• TINDAKAN YANG DIPERLUKAN
• A. Ringkaslah paragraf teks sumber yang dimulai dengan "Begini, biasanya" menjadi lebih pendek tanpa menghilangkan fakta utamanya.
• B. Ganti nama "KPU Situbondo" menjadi "Komisi Pemilihan Umum Kabupaten Situbondo", lalu tuliskan kembali bagian teks sumber yang diawali kata-kata "Pada Selasa pagi, tanggal" dan diakhiri dengan "Kenapa tidak lazim?".

• TEKS SUMBER
- - - -

Pada Selasa pagi, tanggal
27 Agustus 2024 terdengar kabar pasangan Karna Suswandi dan Nyai Khoirani
mendaftar ke KPU Situbondo. Tampak ada yang tak lazim dalam proses pendaftaran
itu. Kenapa tidak lazim?
Begini, biasanya
prosesi pendaftaran bakal calon dalam pilkada adalah proses sakral dan penuh
euforia pendukung dan relawan, karena mereka ingin mengantarkan sang idola mendaftar
dalam kontestasi politik dengan suka cita.
Aneh saja saat
pasangan Karunia itu hanya ditemani segelintir elit partai pengusung. Simpatisan
dan masyarakat pun curiga, kenapa mendadak tanpa ada iring-iringan masa, ya?

- - - -

• DATA TERCATAT
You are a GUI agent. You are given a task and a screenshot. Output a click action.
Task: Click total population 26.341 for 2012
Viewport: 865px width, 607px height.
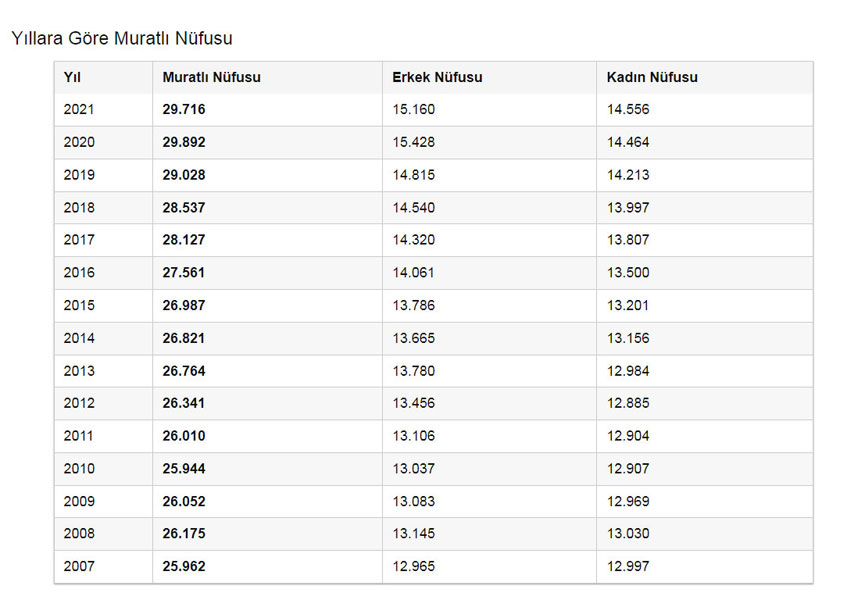click(184, 404)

- - - -

• JAWABAN YANG BENAR
• A. Pendaftaran bakal calon pilkada biasanya merupakan proses sakral yang meriah. Pendukung dan relawan dengan suka cita mengantar sang idola mendaftar dalam kontestasi politik.

• B.
Pada Selasa pagi, tanggal
27 Agustus 2024 terdengar kabar pasangan Karna Suswandi dan Nyai Khoirani
mendaftar ke Komisi Pemilihan Umum Kabupaten Situbondo. Tampak ada yang tak lazim dalam proses pendaftaran
itu. Kenapa tidak lazim?